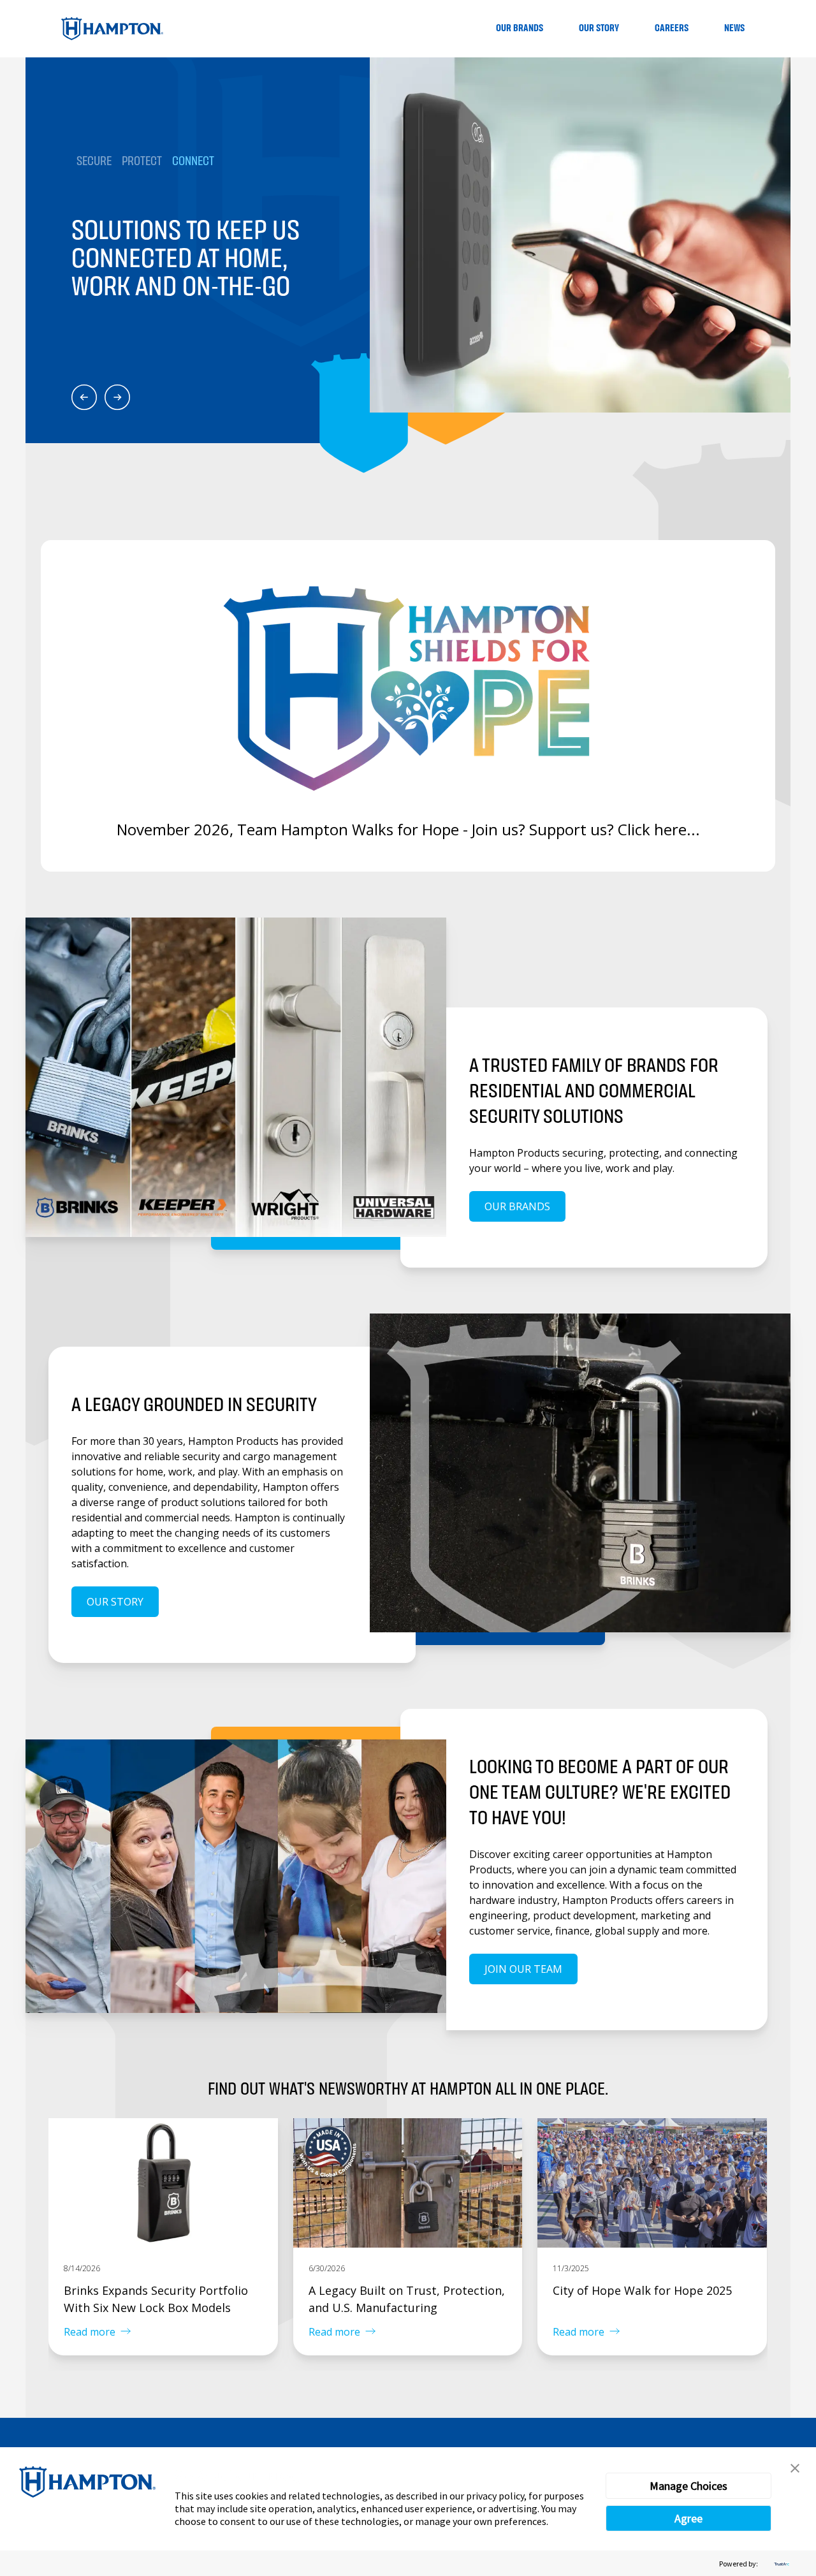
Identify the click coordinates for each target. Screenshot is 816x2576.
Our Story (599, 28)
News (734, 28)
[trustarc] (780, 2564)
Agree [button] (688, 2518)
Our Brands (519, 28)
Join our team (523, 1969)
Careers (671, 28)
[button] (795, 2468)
──────────
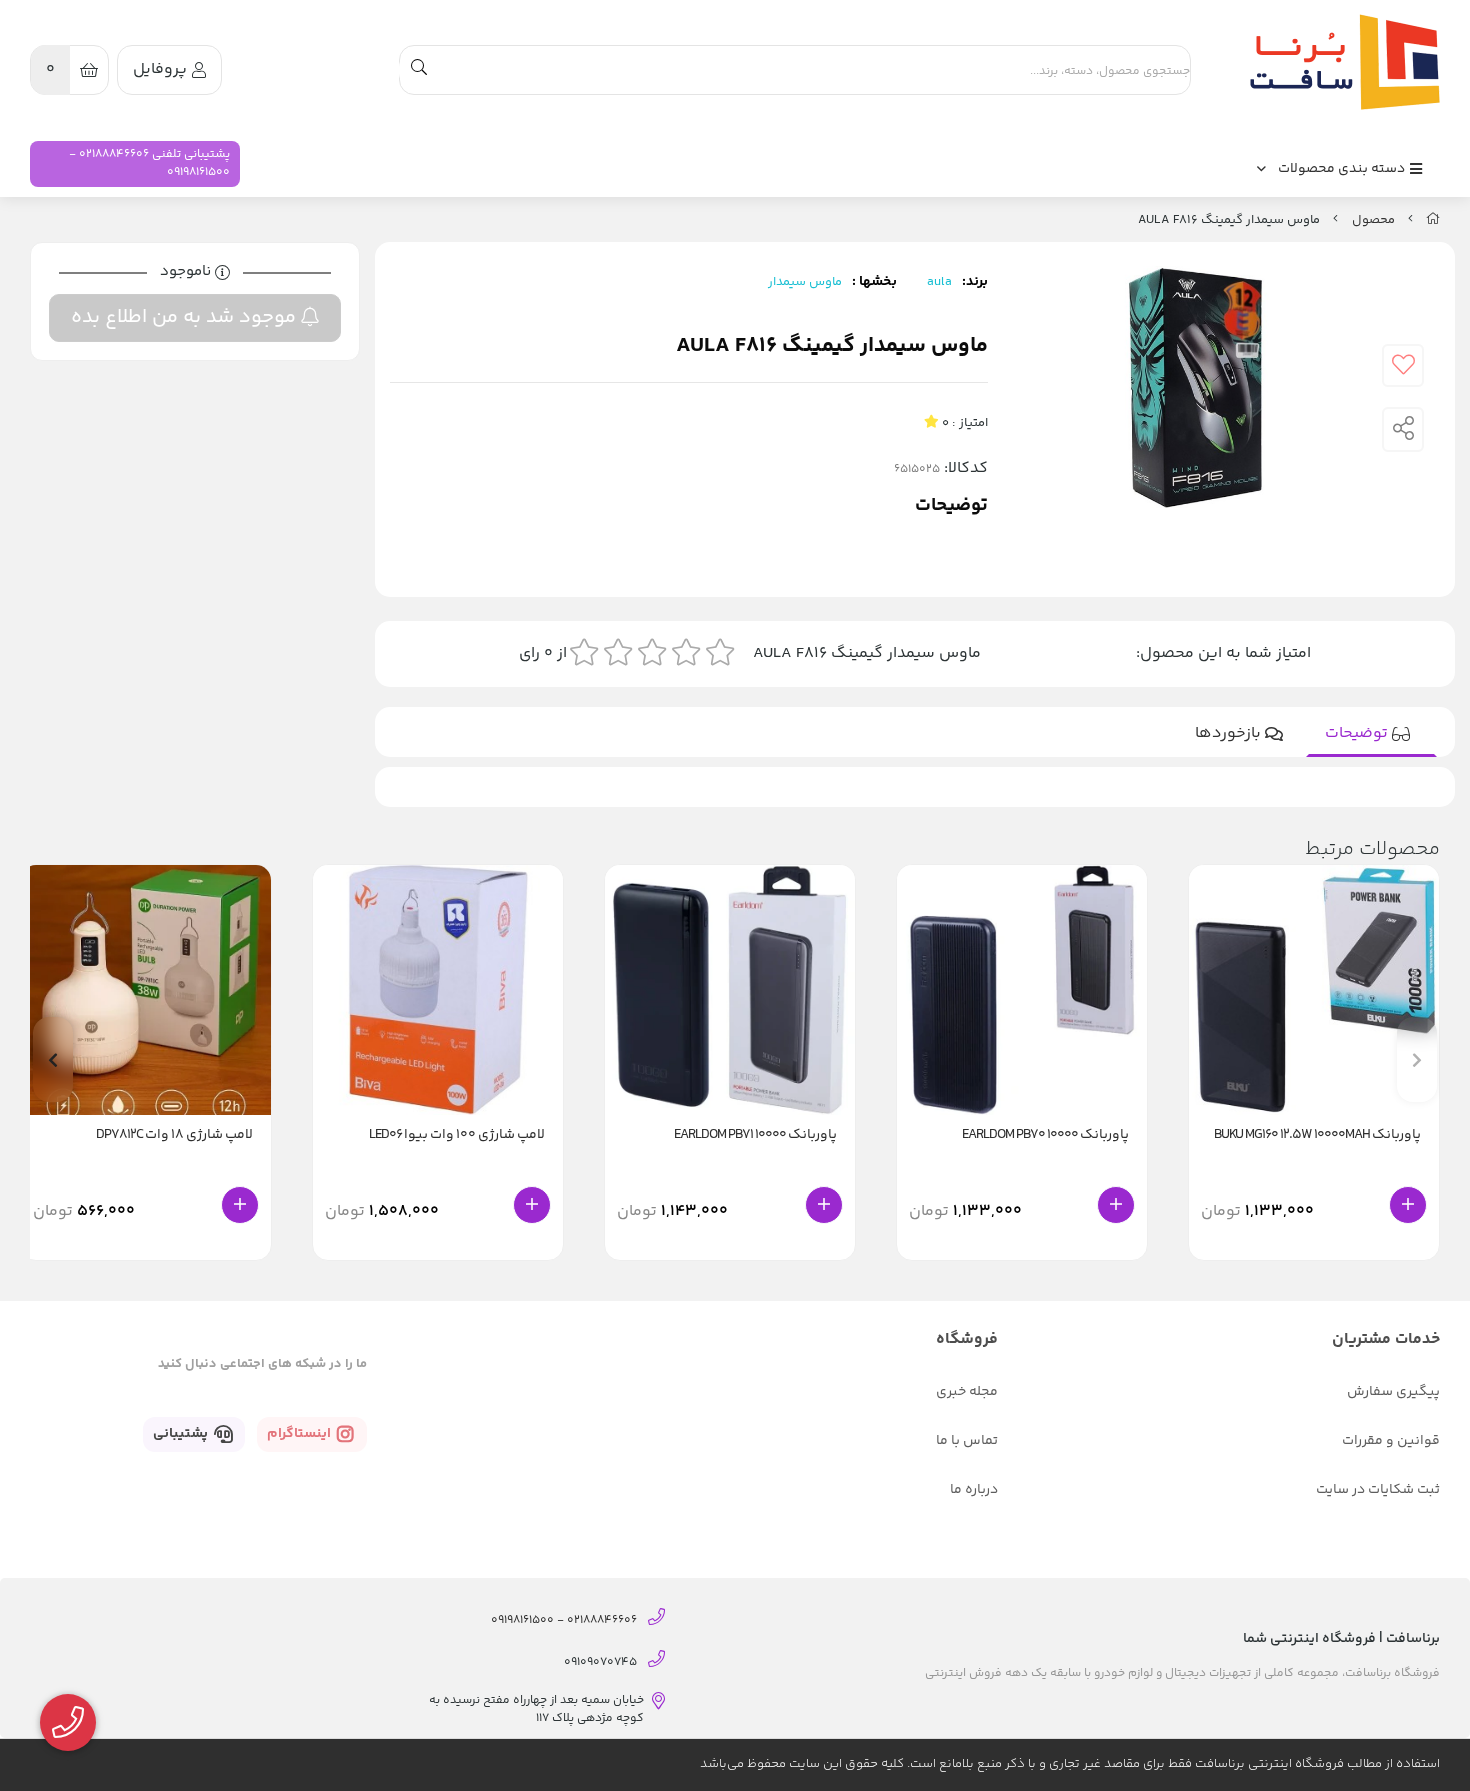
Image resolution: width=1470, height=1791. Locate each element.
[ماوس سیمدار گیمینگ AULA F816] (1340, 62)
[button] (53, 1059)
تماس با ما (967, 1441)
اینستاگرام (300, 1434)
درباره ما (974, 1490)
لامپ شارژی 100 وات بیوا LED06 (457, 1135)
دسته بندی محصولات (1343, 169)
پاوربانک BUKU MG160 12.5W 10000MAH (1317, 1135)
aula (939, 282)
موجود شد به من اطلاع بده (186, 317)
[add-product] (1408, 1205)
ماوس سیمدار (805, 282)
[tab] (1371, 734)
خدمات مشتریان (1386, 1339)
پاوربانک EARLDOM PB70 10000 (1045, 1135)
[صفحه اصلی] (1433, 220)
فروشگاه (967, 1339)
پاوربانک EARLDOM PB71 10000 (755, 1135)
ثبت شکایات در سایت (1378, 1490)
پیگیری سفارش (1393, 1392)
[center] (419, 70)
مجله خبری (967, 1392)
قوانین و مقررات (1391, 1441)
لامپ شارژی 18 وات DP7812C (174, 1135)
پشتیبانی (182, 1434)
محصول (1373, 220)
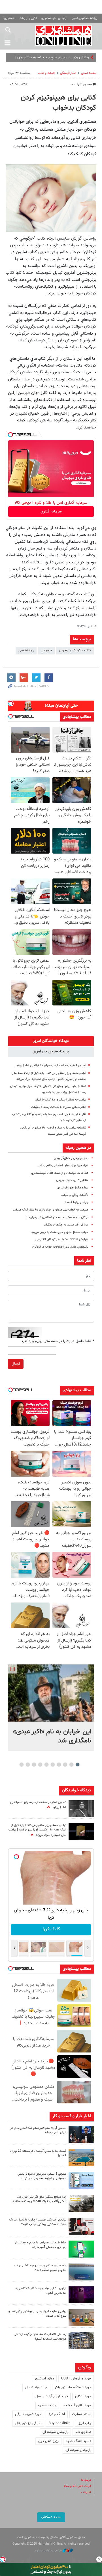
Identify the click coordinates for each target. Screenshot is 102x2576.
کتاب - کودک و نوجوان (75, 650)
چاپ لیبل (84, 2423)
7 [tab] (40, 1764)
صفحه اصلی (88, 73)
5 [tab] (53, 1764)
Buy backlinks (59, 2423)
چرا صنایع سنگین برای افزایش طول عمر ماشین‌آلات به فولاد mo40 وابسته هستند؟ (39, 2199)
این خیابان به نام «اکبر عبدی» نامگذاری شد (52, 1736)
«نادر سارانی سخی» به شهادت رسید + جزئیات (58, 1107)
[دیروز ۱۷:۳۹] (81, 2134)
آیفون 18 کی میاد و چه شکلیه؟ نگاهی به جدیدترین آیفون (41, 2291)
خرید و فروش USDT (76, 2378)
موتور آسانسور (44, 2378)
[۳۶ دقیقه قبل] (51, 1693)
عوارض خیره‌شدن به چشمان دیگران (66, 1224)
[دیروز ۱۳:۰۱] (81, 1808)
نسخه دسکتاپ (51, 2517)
──────────
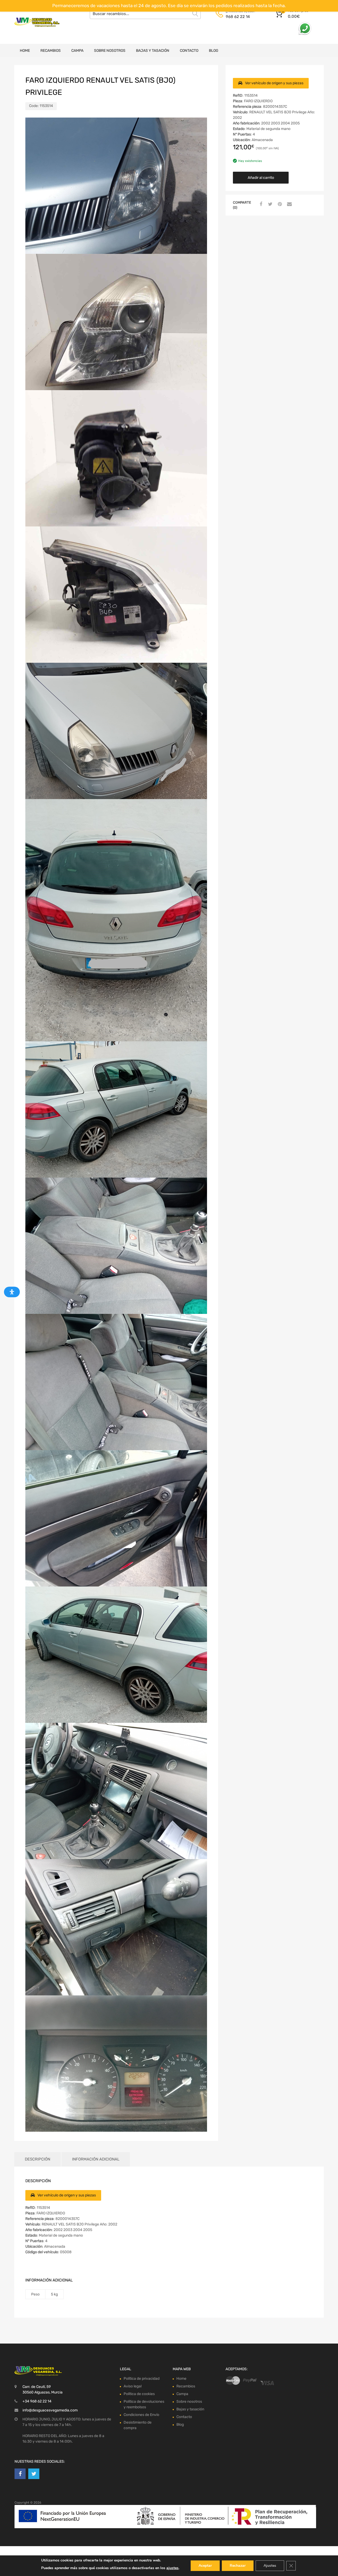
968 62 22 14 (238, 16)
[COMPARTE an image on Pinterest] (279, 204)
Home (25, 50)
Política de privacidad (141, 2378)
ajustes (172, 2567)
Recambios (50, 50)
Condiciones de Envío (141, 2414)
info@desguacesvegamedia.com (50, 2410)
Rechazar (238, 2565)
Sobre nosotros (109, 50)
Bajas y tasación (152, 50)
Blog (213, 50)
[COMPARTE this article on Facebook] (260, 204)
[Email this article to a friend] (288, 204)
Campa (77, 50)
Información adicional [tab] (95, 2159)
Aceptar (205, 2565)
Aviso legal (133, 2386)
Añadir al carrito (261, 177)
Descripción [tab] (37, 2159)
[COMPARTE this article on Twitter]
──────────
### Requirement
Repeat word for word the lines above that run from the line containing "Blog (213, 50)" through the line containing "[COMPARTE this article on Twitter]", both ends included, and nothing else.

### Worked solution
Blog (213, 50)
[COMPARTE this article on Facebook] (260, 204)
[Email this article to a friend] (288, 204)
Campa (77, 50)
Información adicional [tab] (95, 2159)
Aceptar (205, 2565)
Aviso legal (133, 2386)
Añadir al carrito (261, 177)
Descripción [tab] (37, 2159)
[COMPARTE this article on Twitter]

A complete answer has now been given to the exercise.